Part 1 went well. We sauntered up and did a Stone Shape while Jope and Giacomo stood in plain view but out of bowshot to distract the attention of the drow. A second Stone Shape in, and still the wall was not breached all the way though. But only an inch or so remained. Ovthen began shoulder-charging the wall, but muffed it completely. So I signaled for Jope, hoping that he would get the job done. Well: he muffed it too. Eventually I dropped a Shatter on the rock, opening a crack which the boys were able to widen.

Everyone was rolling 4s or the break check.

Now … we had discussed tactics prior, and I had argued that we should not put a Spell Resistance on everyone straight away, as who knows how long it would take for us to find the central citadel and whatever matron might be in charge of it. Well, I couldn’t have been much more wrong if I had fallen out of the sky and into a “being wrong” tree, hitting each branch on the way through. Of course the drow were ready for us and expecting our attack. Of course they had prepared the spells they would need to deal with an adventuring party.

(One thing we were right about was not flying in. The air defenses were – stunning. Those spiderwebs? Some were illusionary, some were invisible and most definitely not illusiory, some were positively thrumming with evocation, necromancy, and gods knows what else. There were air-pathways through, but you would have to know exactly where to fly.)

Within a few moments, Ovthen and Rainen were Confused and we were dealing with a pack of summoned spiders – a couple of swarms, a couple of elf-sized ones, and two huge ones. I moved around behind the melee and spotted dome drow fighters taking their time to enter the fray. A little more and I saw our main enemy – a drider and priest hanging upside-down in the central tower.

But while I was doing this, things just went from bad to worse. People were being poisoned, our priest was confused, and Giacomo – poor little scalyskin – was simply cut in half by a deadly competent drow fighter. I dropped a Dispel Magic on the Confusion, and that got the priest back in the battle.
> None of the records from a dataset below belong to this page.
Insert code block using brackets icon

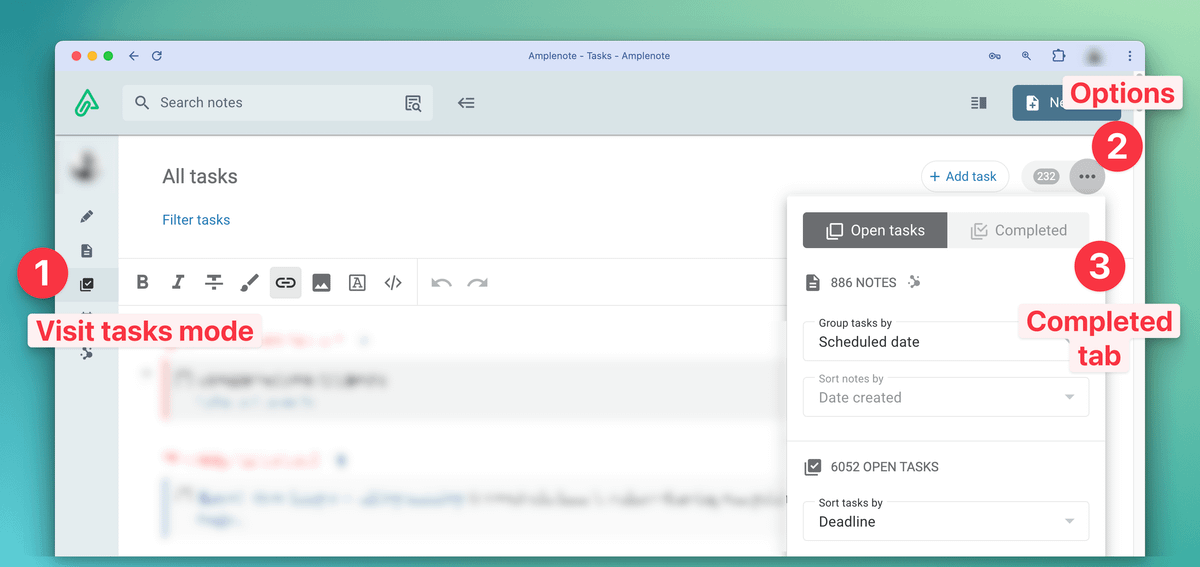point(393,283)
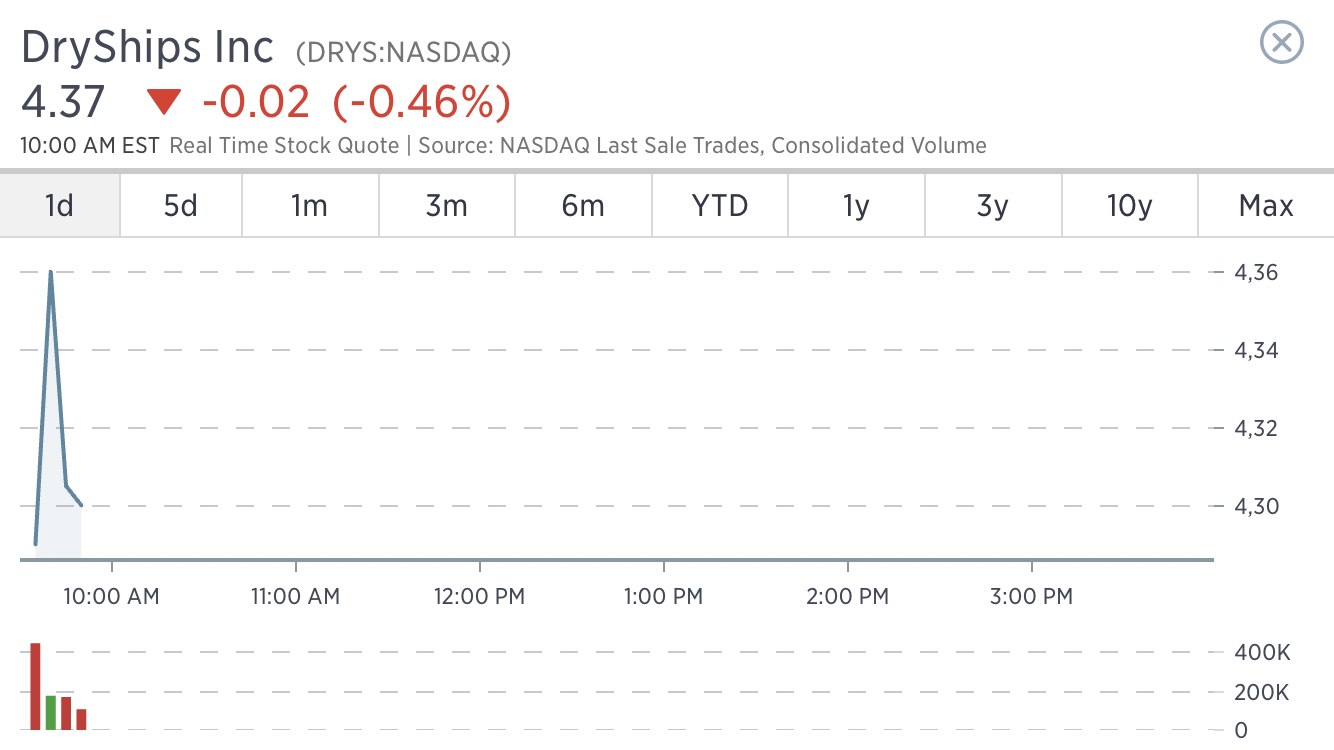Show the Max range chart
Image resolution: width=1334 pixels, height=750 pixels.
point(1266,206)
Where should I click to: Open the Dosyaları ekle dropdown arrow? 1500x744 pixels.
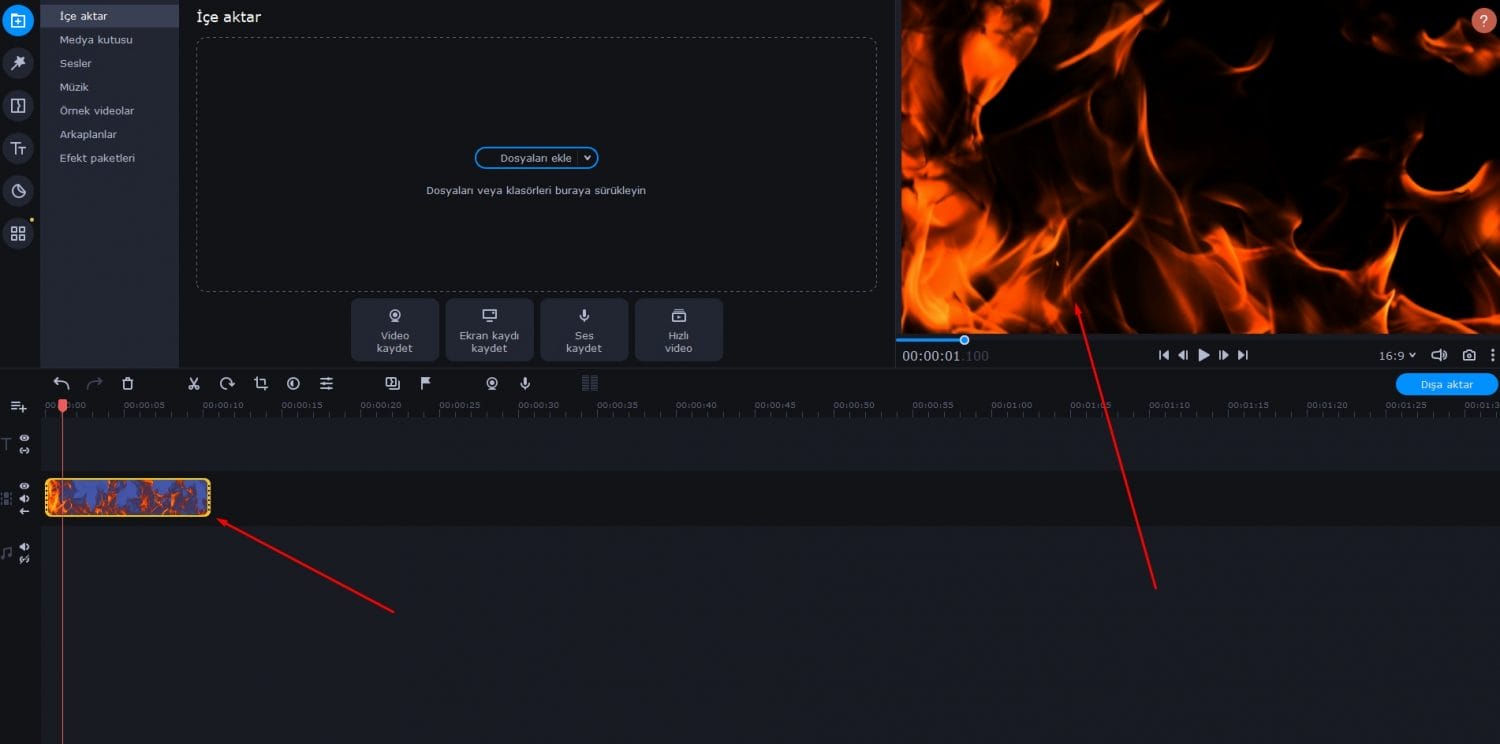[x=588, y=158]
I had prepared three of them – having enough Dispel Magic prepared is a mage’s second job (the first is having a Feather Fall prepared at all times). But before I could fix Rainen, he was dropped to unconsciousness.

Anyway, Jope was screaming blue murder and ordering me to shoot something, so I wasted precious seconds to cast Blur and shoot something. I missed, of course. So wasted more seconds casting Improved Invisibility and moved in to shoot the priestess and/or her drider. But – I admit it – I’m just not a good enough shot to get past drow armour. Worse, one of them saw where the shot came from and caught me with a Faerie Fire.

Switch relies on ranged-touch spells: Scorching Ray etc. With sneak attack, that’s 8d6 damage from a second-level spell. With her Sniper Goggles, it’s 8d6+16. But with a regular weapon, she just does not have the BAB to keep up. If she’d had a few Orb of … prepared, she might have acted differently. But drow spell resistance makes Scorching Ray just far too iffy.

Now … please don’t let me give you the impression that everyone else was idle. While I was bumbling about casting self-buffs and missing with my bow, Duke Jope was mowing down spiders and drow left and right. Ovthen was busy keeping people alive, and Rainor had done the same as me – but without the benefit of Invisibility circled around and approached the tower. Needless to say, he was pincushioned by the drider.

With Rainor down, and myself outlined with Faerie Fire, I ran over to Rainor and Dimension Door-ed us the hell out of there and next to Ovthen. Then I ran outside to deal with that Faerie Fire. I had a scroll of Dust of Twilight, but it causes fatigue and I didn’t want allies caught in the burst.

Anyway. When I came back in the drow were fleeing – the summoned spiders had returned to wherever it is that summoned creatures come from. Back at the central tower, the drider and rider were gone. They were simply abandoning their position. Chalk it up as a victory, if you like, but if they had continued the assault, they would have had us.

DM fiat, of course. The drow were just a shade more than we could handle – perhaps even if we hadn’t screwed the pooch with respect to tactics.

On a different note, we need to just accept that Switch isn’t that useful in combat – particularly against armoured drow – and let it go. The two useful things she did do: getting the Confusion off Ovthen and getting Rainor back to the cleric, were useful enough, I think.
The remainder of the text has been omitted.